Friday, August 19, 2011

Giving Birth to Our Dreams: Drawn or Driven?

If you've been following my blog of late, then you know that I am in the beginning stages of giving birth to a dream of starting an urban Christian retreat center in Indianapolis. This endeavor is in partnership with Sustainable Faith in Cincinnati and is called Sustainable Faith Indy.

From the beginning of this dream's inception, I have had tremendous energy for this endeavor. But about two or three weeks ago, the energy changed. It wasn't that I necessarily lost desire, it's more that the passion and movement felt like it was coming from a different place. A more anxious, willful, self-oriented place.

For days now, I've been observing this shift and trying to figure out why my dream had become draining. Through a wonderful book I have been reading, I believe God pointed me to the heart of the matter. I was being driven, not drawn toward this dream.

Margaret Silf, in her book Inner Compass, explains a distinction that St. Ignatious made many centuries ago when he spoke of periods in our life when the inner movement or motives of our heart are drawn toward consolation (in God) or driven toward desolation (away from God).

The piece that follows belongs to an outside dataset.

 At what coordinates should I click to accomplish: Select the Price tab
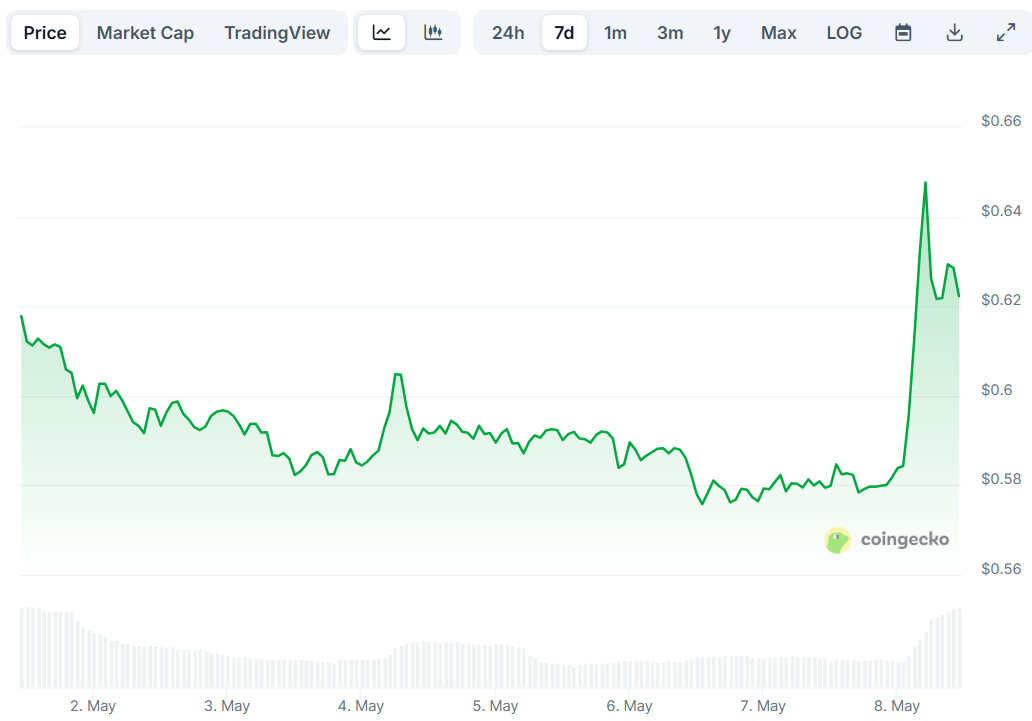coord(44,32)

Smack in the middle of the chapter, she had the audacity to ask me (the reader) a very pointed question: "Am I feeling drawn, powerfully perhaps but always gently, or am I feeling driven?" It took little pondering to know the answer. Driven.

Why had my heart shifted toward desolation and driveness? As I reflect, I see a point when I felt like God was not moving things along solidly enough, quickly enough for my taste. I thought, perhaps, he could use a little help. My help, my initiative, my driveness.

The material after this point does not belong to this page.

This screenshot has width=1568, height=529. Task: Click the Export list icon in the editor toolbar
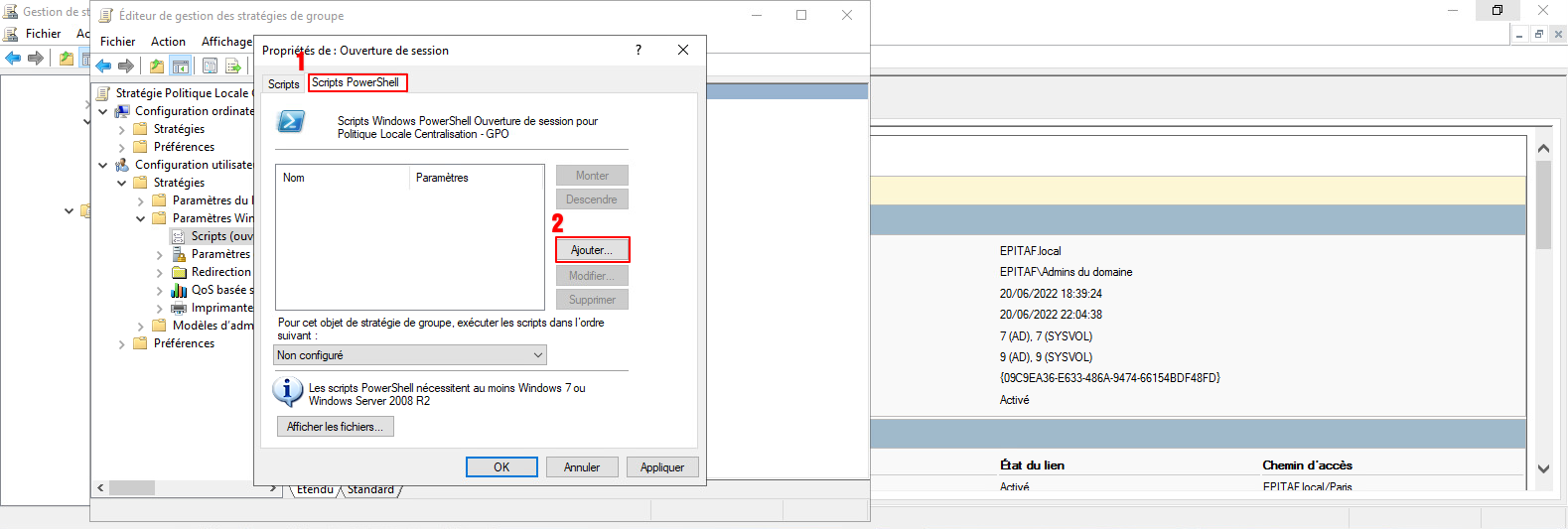coord(233,66)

There is something very comfortable, even natural about relying on drive to produce the energy and movement necessary to keep going and continue accomplishing. That's why I think we rarely notice or challenge what's driving us. When I was pressed to stop and clearly ask the question, "Am I being drawn or driven?", it wasn't hard for me to see the source and root of my quest. It was coming from my own self-will and anxiety, rather than from being drawn by God toward God and life and this dream.

One reflection that feels ever-so-subtle is the sense that in my fervor, I began to hide from God. My heart knew that I was straining forward in order to get done what God didn't seem to be getting done. And in the process, I began to follow down the lane of desolation, turning my back upon the precious and faithful presence of God.

So, in the spirit of Margaret Silf and St. Ignatious, may I do a bit of noodling in your life and ask you a question or two:
  • Are you being drawn or driven? Is the movement, action, energy of your life and work coming from a place of consolation or desolation? If you take some time to ponder this question, my guess is you will know.
  • If you are being driven and moving toward desolation, how might you stop in your tracks and reorient your direction toward the One who draws you with loving kindness?
Let's hold one another in prayer that we might give birth to our dreams through the energy and passion of being drawn by God. The fruit of  our life and work will be far sweeter.